(Rows from a dataset)
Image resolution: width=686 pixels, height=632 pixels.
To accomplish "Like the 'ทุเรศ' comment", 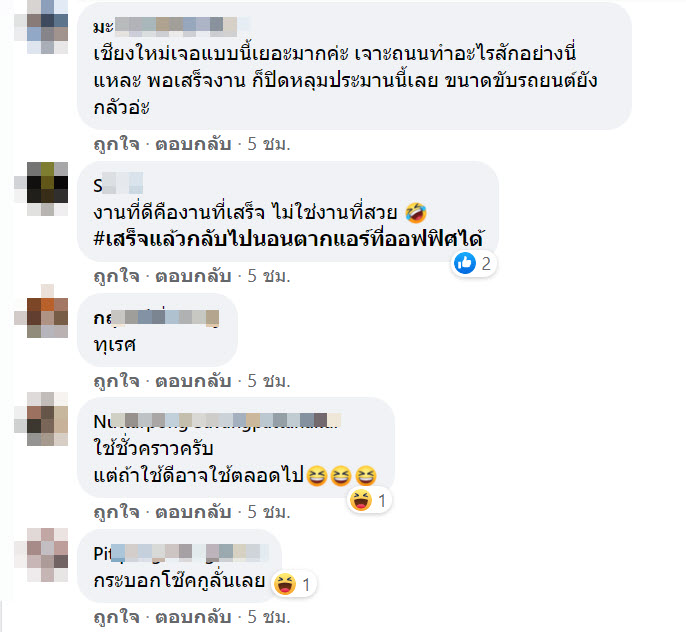I will [116, 381].
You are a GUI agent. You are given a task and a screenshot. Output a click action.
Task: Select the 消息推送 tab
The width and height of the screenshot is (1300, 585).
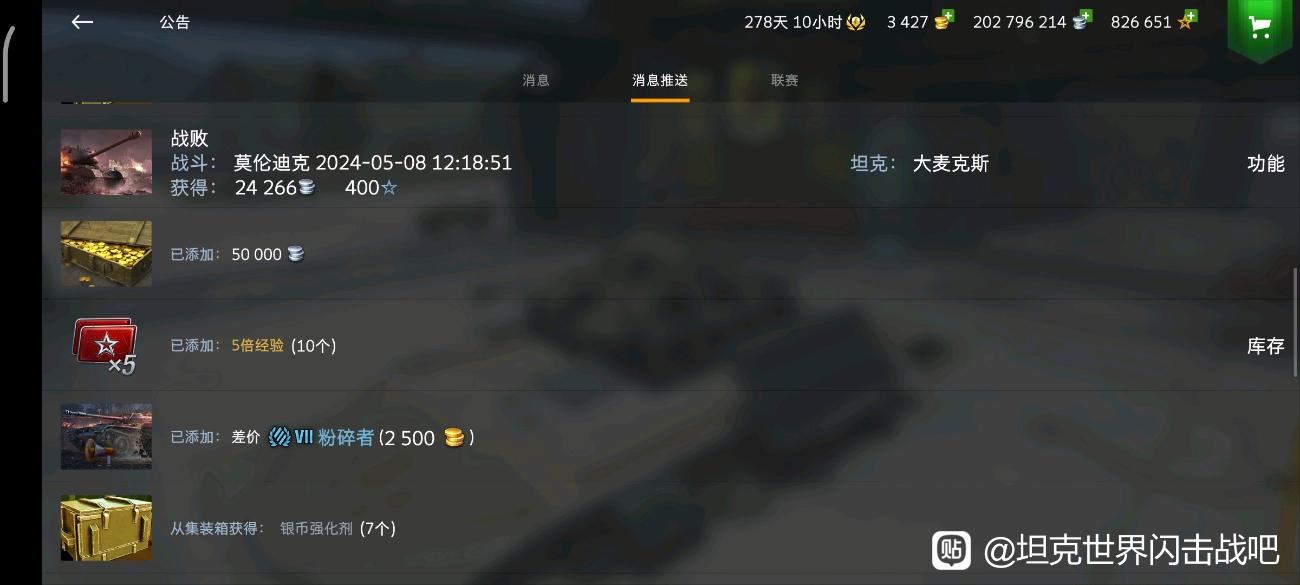pyautogui.click(x=660, y=80)
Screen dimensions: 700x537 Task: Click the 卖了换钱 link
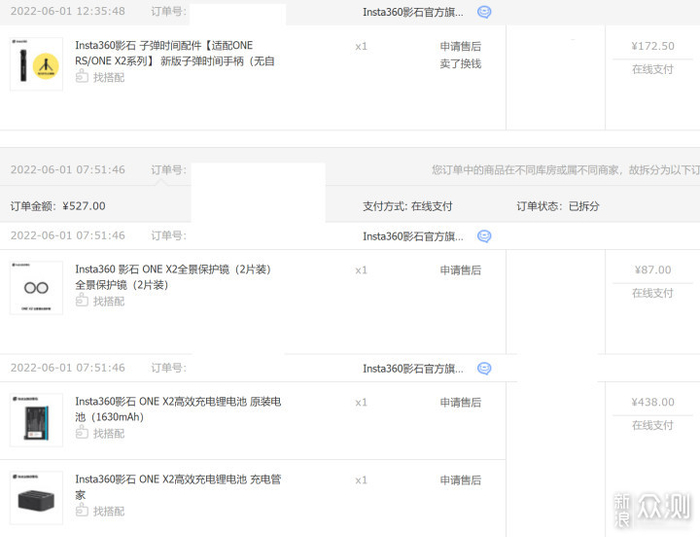coord(460,63)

--- Problem requirements ---
Render the lines as a JSON list of strings, one string per line, beginning at the line that contains "You are a GUI" and stopping after the last line, with blank lines dropped. Leave the pictures out of the result.

--- Result ---
[
  "You are a GUI agent. You are given a task and a screenshot. Output a click action.",
  "Task: Select the 消息推送 tab",
  "The width and height of the screenshot is (1300, 585).",
  "pyautogui.click(x=660, y=80)",
  "Screen dimensions: 700x537 Task: Click the 卖了换钱 link",
  "coord(460,63)"
]